Da qualche giorno via Quarti, nel quartiere di Baggio, alla periferia di Milano, è salita alla ribalta delle cronache locali.
Sabato scorso, un’auto è stata incendiata. Un gruppo di persone l’avrebbe accerchiata e poi data alle fiamme, mentre il conducente fuggiva. Alla base dell’aggressione sembra esserci il fatto che l’autista, guidando in modo spericolato, avrebbe rischiato di investire un bambino. Un’informazione che, per la verità, non viene ancora confermata dalle forze dell’ordine, che stanno indagando.
Stando alle cronache locali, comunque, l’episodio sembra aver dato vita a una serie di reazioni a catena, con incendi di auto e di un furgone.
Da una parte italiani, dall’altra rom. Si perchè quello che sta emergendo dalla maggior parte dei mezzi di comunicazione è che in via Quarti sia in corso una lotta tra rom e italiani.
Stando alle cronache, il motivo alla base della rabbia dei cittadini italiani sarebbe l’occupazione abusiva di due alloggi Aler vuoti da parte di due famiglie rom. Che, nel frattempo, sono state sgomberate.
Può davvero essere questo il motivo? Ce lo chiediamo, soprattutto consapevoli della situazione in cui da anni versa via Quarti. 454 appartamenti costruiti negli anni ’80, sette palazzoni popolari, un racket di italiani che ne gestirebbe l’occupazione abusiva. Già nel 2008 (sei anni fa) alcune telecamere entravano nella zona: militari, ambulanze che non riuscivano a entrare nella via senza scorta, criminalità organizzata, spaccio di droga, omertà. La situazione del quartiere è conosciuta da tutti, e da tempo. Nel 2012 la Cooperativa Comunità Progetto lancia il piano triennale Quarti si nasce… primi si diventa, con l’obiettivo di riqualificare la zona, che nel progetto viene definita “l’estrema periferia [..] sia dal punto di vista urbanistico che sociale, per la devianza e la marginalità economica e culturale in cui versa”. Di fianco ai palazzi popolari sorgono “una discarica abusiva e baracche containers che ‘ospitano’ gruppi di migranti”, e “la forte presenza di famiglie numerose e disagiate e di cui alcune legate al mondo della criminalità incoraggia azioni illegali e condotte delinquenziali”.

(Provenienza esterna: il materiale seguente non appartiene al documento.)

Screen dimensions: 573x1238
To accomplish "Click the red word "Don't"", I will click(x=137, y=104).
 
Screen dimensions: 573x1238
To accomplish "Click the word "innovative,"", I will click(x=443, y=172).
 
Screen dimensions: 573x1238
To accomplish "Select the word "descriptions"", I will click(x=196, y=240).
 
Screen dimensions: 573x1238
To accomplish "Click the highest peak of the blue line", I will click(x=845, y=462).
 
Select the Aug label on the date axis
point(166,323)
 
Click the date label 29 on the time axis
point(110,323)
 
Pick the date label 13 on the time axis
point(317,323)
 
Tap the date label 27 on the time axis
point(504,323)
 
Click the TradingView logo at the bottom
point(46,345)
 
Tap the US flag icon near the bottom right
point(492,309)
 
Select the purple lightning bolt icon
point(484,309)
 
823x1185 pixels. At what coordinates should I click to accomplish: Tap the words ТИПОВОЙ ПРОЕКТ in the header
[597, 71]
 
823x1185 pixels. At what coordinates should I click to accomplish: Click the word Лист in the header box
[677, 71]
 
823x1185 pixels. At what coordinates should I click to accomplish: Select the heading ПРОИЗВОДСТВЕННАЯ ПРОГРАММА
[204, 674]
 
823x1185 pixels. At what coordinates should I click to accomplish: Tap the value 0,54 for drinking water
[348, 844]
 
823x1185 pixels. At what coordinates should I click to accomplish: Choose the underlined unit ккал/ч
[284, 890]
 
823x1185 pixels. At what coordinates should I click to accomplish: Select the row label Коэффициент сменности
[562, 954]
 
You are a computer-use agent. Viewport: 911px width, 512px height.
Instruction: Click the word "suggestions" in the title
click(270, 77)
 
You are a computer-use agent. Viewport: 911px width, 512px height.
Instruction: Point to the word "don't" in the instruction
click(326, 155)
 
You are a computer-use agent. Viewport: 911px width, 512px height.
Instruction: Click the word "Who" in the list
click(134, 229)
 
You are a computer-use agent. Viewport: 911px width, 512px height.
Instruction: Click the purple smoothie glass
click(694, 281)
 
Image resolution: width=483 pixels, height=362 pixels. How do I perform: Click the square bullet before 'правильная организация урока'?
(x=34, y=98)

In via Quarti vige da anni l’abbandono istituzionale. Le persone sono lasciate a loro stesse, non ci sono servizi pubblici né esercizi commerciali. Quello che sta succedendo non è una lotta di “brave persone che perennemente stanno subendo soprusi e prepotenze, che cercano di ribellarsi”, di residenti cui “non va giù la ‘tolleranza’ dell’amministrazione Pisapia nei confronti degli alloggi vuoti e occupati abusivamente”, come scrive il Corriere della Sera.
Questo è l’esito di mancanze politiche ormai datate. Per questo, non c’è stupore nelle parole della Consulta milanese di rom e sinti: “non ci sorprende che una delle tante periferie abbandonate a se stesse, dove le disgrazie degli uni si sfogano sulle disgrazie degli altri, produca fenomeni di intolleranza, di conflitto tra disperazioni e occupazioni abusive nelle quali soccombe sempre il più debole”, scrivono i membri della Consulta, sottolineando anche “la versione giornalistica per la quale i rom sono ‘abitanti abusivi’ mentre gli italiani sono solo ‘abitanti’”. La Consulta immagina inoltre che “come in tante altre occasioni, una giustizia con l’occhio guercio se la prenda con i danneggiati perché rom (tra gli abusivi da sfrattare chi saranno i primi e forse gli unici, se non i rom?)”. Quello che chiede la Consulta, però, è una giustizia vera, ossia “che i responsabili del raid razzista siano identificati e puniti, che gli inquilini abusivi vengano sfrattati senza distinzioni etniche ma piuttosto economiche”.
Polemiche politiche come quella avanzata dall’ex vice sindaco De Corato, secondo cui quanto successo “è la dimostrazione che la gente non ne può più di queste famiglie nomadi, che oltretutto sono abusive”, e che “l’illegalità di queste tribù nomadi (!!) si sta espandendo in tutte le periferie milanesi”, appaiono solo strumentali e pericolose per il carico di pregiudizio che si portano dietro.
Servirebbe, piuttosto, una reale presa in carico istituzionale di una zona colpevolmente abbandonata a se stessa perchè considerata troppo problematica.